▶ [TASK DESCRIPTION] Please copy the passage from the Adeline Schulberg text word for word, starting with "- Education: University" and going on through "Ad Schulberg Agency.".

- Born: Adeline Jaffe April 14, 1895 Russian Empire
- Died: July 15, 1977 (aged 82) New York City, New York, U.S.
- Education: University of California (B.A.)
- Spouse: B. P. Schulberg ​ ​(m. 1913; div. 1933)​
- Children: 3, including Budd
- Relatives: Sam Jaffe (brother) Matt Tolmach (great-nephew) Jigee Viertel (daughter-in-law) Geraldine Brooks (daughter-in-law)

= Adeline Schulberg =

Russian-American talent and literary agent

Adeline Jaffe Schulberg (April 14, 1895 - July 15, 1977) was a talent and literary agent who founded the Ad Schulberg Agency.

==Biography==
She was born Adeline Jaffe to a Jewish family on April 14, 1895, in Russia, the daughter of Hannah and Max Jaffe. While she was an infant, her family immigrated to the US in order to flee the rise in anti-semitic pogroms. The family settled on Lower East Side of Manhattan. She had two older brothers, Joseph and David, and a younger brother Sam Jaffe. Her family was poor, and she became a committed socialist and personally knew many of the movement's leaders including Leon Trotsky and George Sokolsky. She worked in the suffrage movement which enabled her to get her husband, B.P. Schulberg, then an agent with Adolph Zukor’s Famous Players–Lasky, a job producing a film documentary about English suffragist leader Sylvia Pankhurst. In 1918, she and her husband moved to Los Angeles where her husband took a job as a producer at Paramount Pictures while Schulberg became an activist for child welfare, education, woman's rights, and promoting birth control by helping to establish birth control clinics throughout the West. In 1926, she graduated with a B.A. from the University of California. In 1929, she helped to found the first progressive school in California based on the principles of John Dewey. In 1932, she founded the Schulberg-Feldman talent agency with Charles K. Feldman which was soon joined by her brother Sam Jaffe and Noll Gurney.

▶ [DATA EXTRACT]
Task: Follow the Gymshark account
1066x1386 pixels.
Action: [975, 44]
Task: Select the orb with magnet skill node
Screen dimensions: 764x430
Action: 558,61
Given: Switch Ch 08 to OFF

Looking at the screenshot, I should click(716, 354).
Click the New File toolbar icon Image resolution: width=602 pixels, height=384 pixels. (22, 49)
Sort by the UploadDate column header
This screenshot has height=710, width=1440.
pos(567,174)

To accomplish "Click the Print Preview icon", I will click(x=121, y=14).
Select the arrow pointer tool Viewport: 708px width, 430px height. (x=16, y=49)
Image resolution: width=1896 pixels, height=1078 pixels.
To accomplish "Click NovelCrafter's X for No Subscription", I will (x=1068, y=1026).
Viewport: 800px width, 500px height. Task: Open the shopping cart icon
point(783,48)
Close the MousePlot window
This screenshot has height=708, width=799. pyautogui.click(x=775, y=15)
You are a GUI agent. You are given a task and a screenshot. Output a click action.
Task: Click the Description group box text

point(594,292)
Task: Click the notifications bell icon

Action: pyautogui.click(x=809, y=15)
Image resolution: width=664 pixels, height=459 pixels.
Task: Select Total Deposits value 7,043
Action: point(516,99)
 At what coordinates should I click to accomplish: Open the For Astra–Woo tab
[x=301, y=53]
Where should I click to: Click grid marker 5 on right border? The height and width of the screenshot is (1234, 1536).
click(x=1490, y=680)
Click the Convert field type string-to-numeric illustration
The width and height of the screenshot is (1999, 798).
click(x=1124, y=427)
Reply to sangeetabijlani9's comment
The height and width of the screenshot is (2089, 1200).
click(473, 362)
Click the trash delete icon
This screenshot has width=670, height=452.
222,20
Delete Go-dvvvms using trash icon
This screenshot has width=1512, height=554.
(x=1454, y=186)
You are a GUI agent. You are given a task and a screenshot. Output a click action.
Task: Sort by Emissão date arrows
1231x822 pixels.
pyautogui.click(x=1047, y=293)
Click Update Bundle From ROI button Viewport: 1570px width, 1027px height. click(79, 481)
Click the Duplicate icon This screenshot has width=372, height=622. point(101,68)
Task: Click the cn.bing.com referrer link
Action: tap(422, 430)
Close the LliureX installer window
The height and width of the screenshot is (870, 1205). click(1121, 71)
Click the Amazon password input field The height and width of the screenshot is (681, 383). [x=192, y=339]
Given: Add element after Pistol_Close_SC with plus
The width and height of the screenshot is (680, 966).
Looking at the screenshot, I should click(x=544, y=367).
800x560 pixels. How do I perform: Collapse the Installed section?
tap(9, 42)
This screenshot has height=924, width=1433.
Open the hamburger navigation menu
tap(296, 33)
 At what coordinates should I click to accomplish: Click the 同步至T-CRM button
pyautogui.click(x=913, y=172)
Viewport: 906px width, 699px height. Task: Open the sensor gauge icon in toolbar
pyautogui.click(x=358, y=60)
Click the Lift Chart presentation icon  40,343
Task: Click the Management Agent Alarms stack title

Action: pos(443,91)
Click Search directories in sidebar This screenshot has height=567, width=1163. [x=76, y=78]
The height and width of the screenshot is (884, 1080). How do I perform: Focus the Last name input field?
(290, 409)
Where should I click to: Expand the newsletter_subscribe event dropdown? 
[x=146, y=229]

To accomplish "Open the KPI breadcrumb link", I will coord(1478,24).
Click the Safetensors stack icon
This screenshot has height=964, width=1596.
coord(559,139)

▶ [WRITTEN ANSWER]
- Education: University of California (B.A.)
- Spouse: B. P. Schulberg ​ ​(m. 1913; div. 1933)​
- Children: 3, including Budd
- Relatives: Sam Jaffe (brother) Matt Tolmach (great-nephew) Jigee Viertel (daughter-in-law) Geraldine Brooks (daughter-in-law)

= Adeline Schulberg =

Russian-American talent and literary agent

Adeline Jaffe Schulberg (April 14, 1895 - July 15, 1977) was a talent and literary agent who founded the Ad Schulberg Agency.